Llega el momento de pasar al postre… Un momento, que estamos en un francés comme il faut, así que antes del dulce es el turno del carrito de quesos, en el que se ofrece una decena de variedades, todos del Hexágono, faltaría más, para componerse una tabla al gusto. El comté de 24 meses es una locura pero el afinado del camembert roza la perfección. Para acompañar, ensalada de lechuga con nueces.
Ahora sí, toca el remate dulce, que realmente es más ácido que dulce: suflé de limón con helado de violeta. A la pregunta de si la violeta es un guiño a Madrid, porque quizá sea la flor más castiza (a escasa distancia del restaurante está la tienda centenaria La Violeta, con sus celebérrimos caramelos), el chef explica que también es muy típica de París.

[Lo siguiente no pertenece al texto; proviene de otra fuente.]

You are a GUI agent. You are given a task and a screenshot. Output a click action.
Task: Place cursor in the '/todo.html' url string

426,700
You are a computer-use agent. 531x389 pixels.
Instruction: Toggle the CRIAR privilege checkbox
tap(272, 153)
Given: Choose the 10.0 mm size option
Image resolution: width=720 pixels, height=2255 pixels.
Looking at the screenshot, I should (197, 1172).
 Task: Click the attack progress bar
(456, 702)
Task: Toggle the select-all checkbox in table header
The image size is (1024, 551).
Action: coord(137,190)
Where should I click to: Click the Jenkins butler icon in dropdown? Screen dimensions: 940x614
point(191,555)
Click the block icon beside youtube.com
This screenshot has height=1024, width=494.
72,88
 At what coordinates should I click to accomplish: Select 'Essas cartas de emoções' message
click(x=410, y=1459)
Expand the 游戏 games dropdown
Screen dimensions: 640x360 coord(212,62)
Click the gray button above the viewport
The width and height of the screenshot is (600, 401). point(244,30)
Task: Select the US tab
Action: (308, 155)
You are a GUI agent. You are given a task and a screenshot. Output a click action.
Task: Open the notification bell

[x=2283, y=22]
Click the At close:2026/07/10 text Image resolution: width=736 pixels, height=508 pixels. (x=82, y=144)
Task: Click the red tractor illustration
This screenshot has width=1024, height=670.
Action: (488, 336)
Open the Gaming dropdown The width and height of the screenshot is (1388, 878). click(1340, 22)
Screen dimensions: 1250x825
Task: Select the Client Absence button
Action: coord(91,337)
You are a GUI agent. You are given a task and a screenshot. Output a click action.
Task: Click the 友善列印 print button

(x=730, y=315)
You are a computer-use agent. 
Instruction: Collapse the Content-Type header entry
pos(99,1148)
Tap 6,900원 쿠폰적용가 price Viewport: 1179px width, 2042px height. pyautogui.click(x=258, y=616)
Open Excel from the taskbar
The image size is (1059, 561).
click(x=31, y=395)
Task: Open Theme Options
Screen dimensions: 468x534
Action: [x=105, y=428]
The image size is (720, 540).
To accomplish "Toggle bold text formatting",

Algo teníamos que tener en común los madrileños y los parisinos…
La parte líquida merece extenderse. Prácticamente todos los vinos son franceses, excepto media docena de etiquetas españolas que comparecen en carta bajo el epígrafe, no exento de cierta ironía, Vinos nacionales con acento francés. Naturalmente, los champagnes son los principales protagonistas. Por lo que se refiere a los destilados, todos, absolutamente todos, están elaborados en Francia, desde los imprescindibles cognac, eau de vie y calvados hasta el vodka, el whisky, la ginebra o, incluso, el ron… porque no olvidemos que la isla caribeña de Martinica es parte de Francia.
Para terminar, hay que volver al principio, concretamente al aperitivo. Si de gastronomía francesa hablamos, nos faltaba uno de sus puntales, la mantequilla. Y la que llega como abrebocas es excepcional, procedente de una factoría lechera de Pamplie, al norte de Burdeos, a medio camino entre La Rochelle y Poitiers, que sólo trabaja para hostelería. El único problema que tiene es que hay que ser muy comedido con ella, para que no acabe convirtiéndose en plato único, que después hay mucha faena por delante y vale mucho la pena.